___ RECORDS PROVIDED
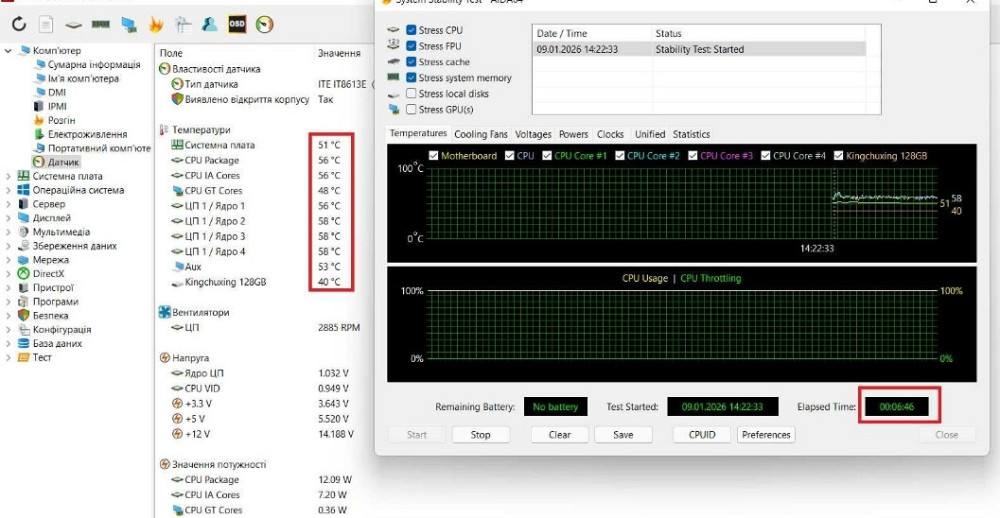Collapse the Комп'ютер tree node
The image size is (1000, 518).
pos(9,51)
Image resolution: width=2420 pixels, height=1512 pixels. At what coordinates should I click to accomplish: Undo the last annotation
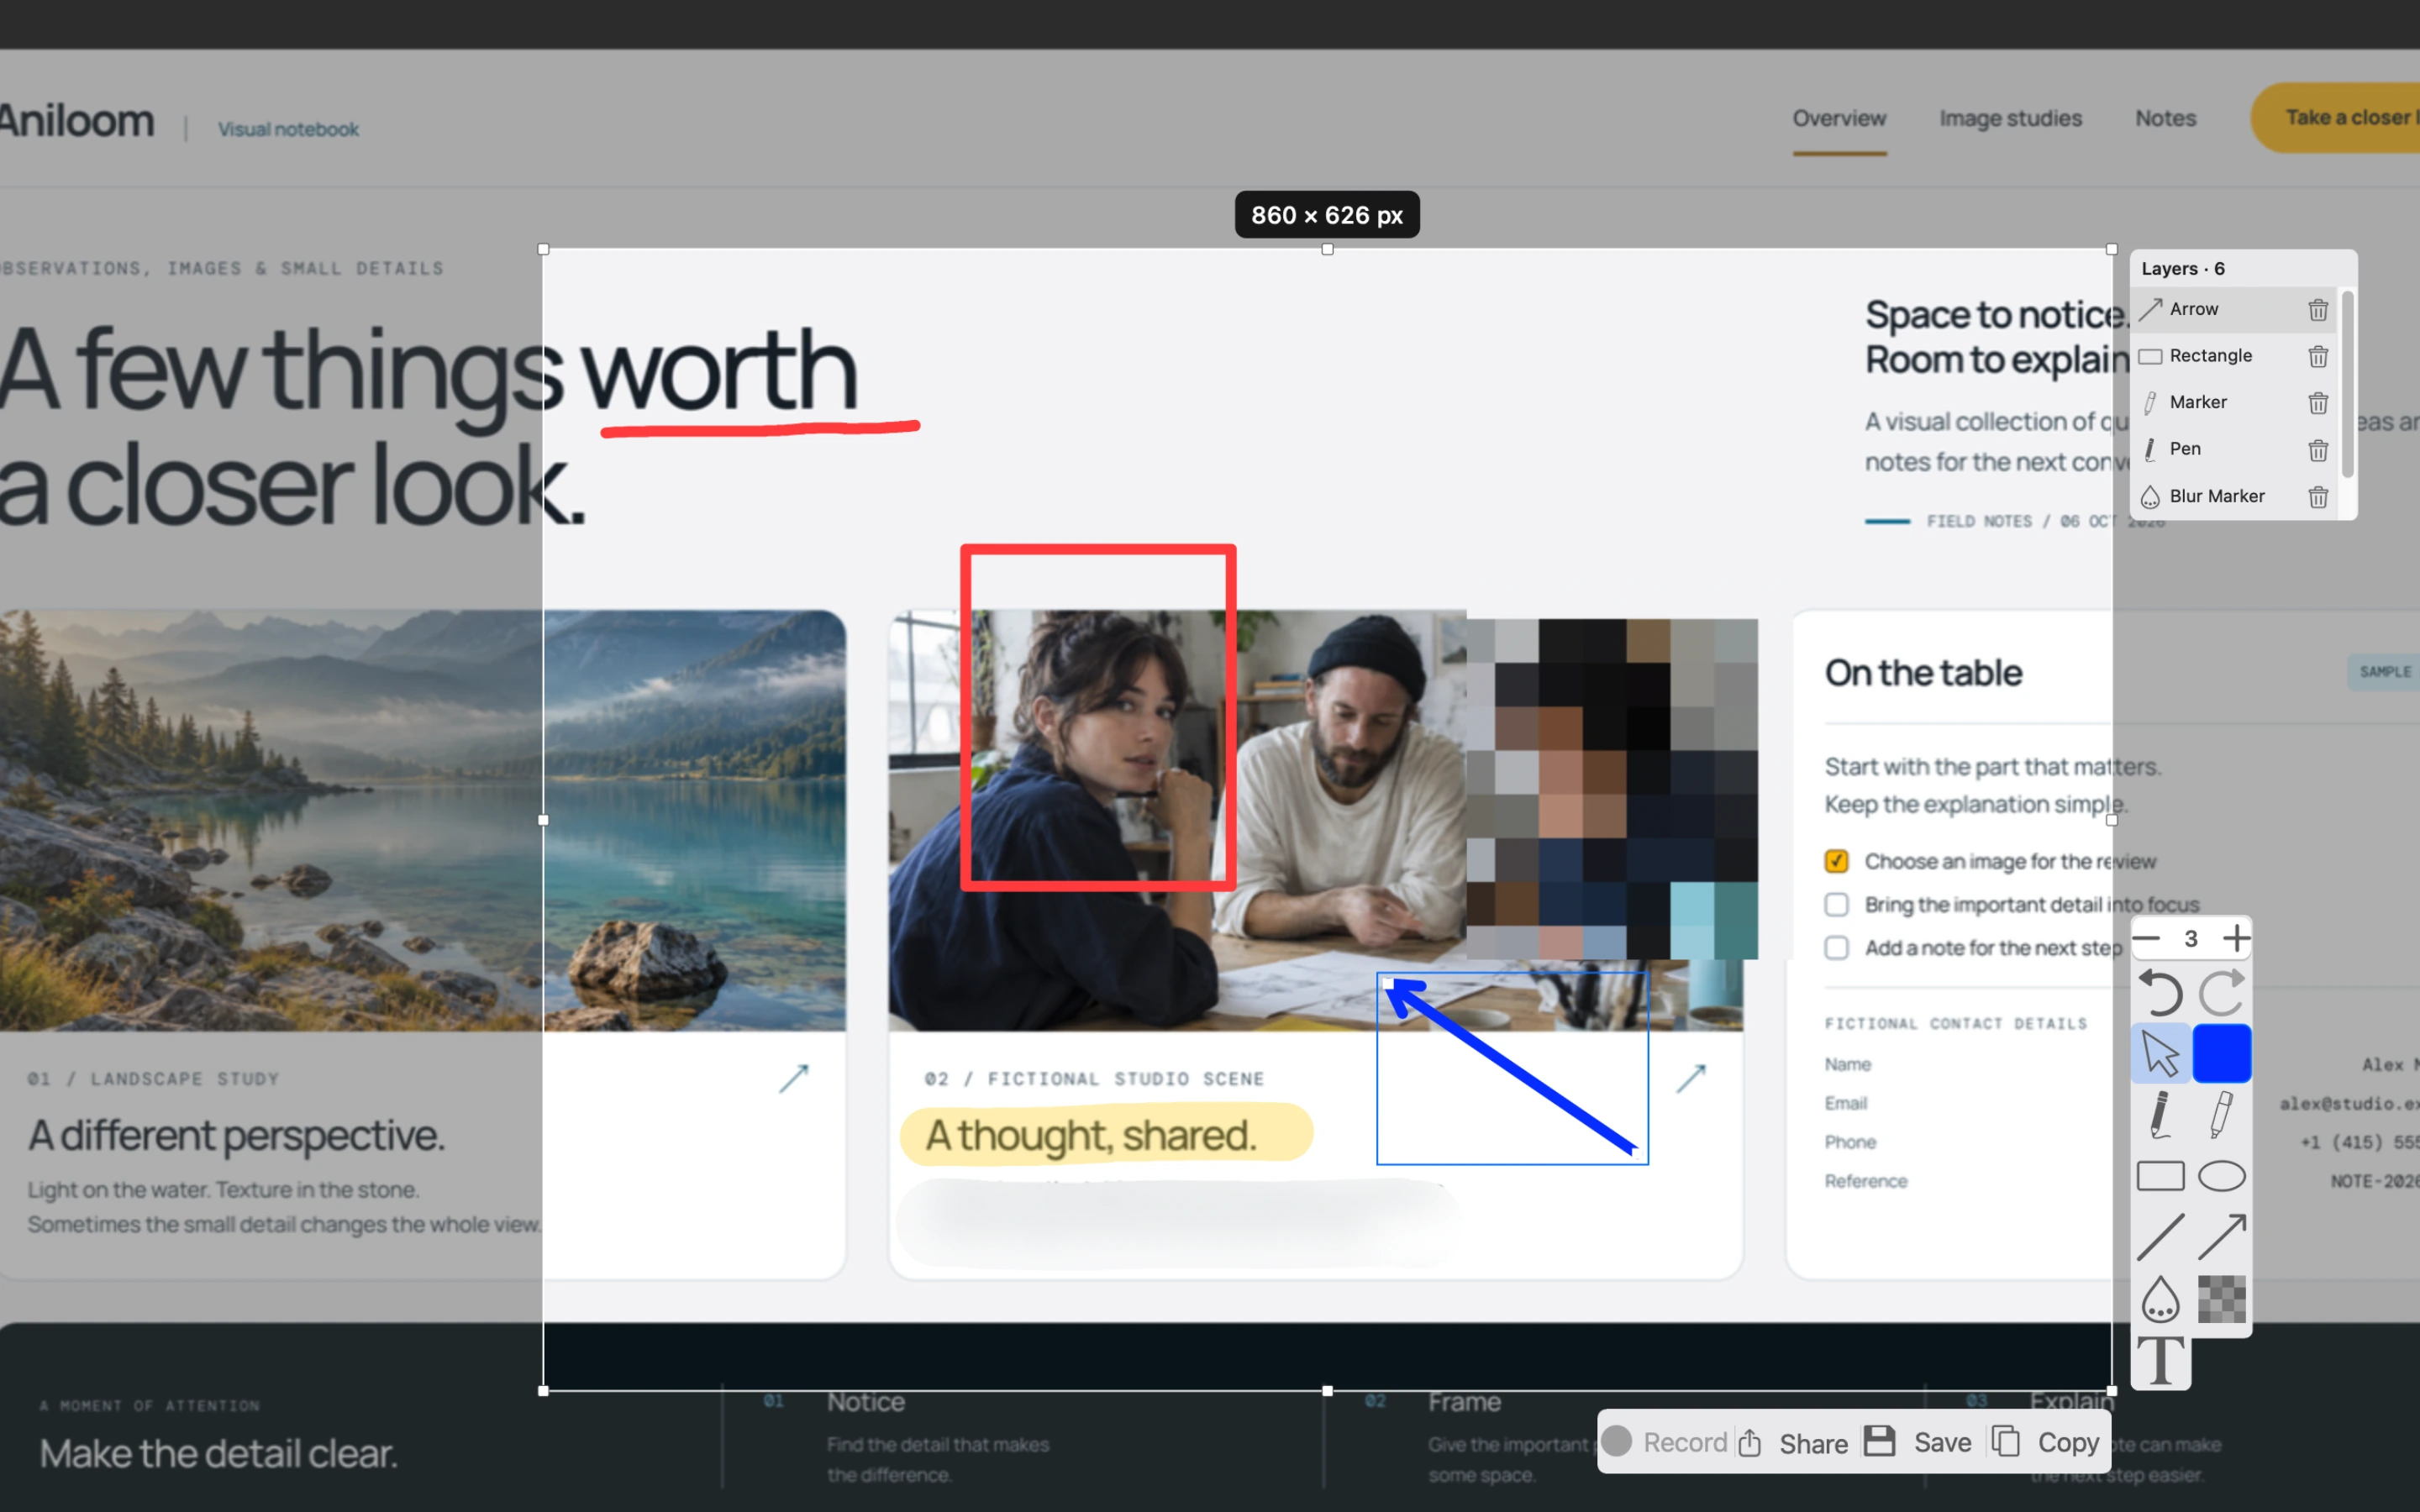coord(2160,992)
______
WHAT IS BEING ASKED: Beginning with the line holding "Image resolution: width=2420", copy each line exactly through the end of the records above, and leave every picture out.

RESULT OF THIS EXERCISE:
Image resolution: width=2420 pixels, height=1512 pixels. At what coordinates should I click to accomplish: Undo the last annotation
coord(2160,992)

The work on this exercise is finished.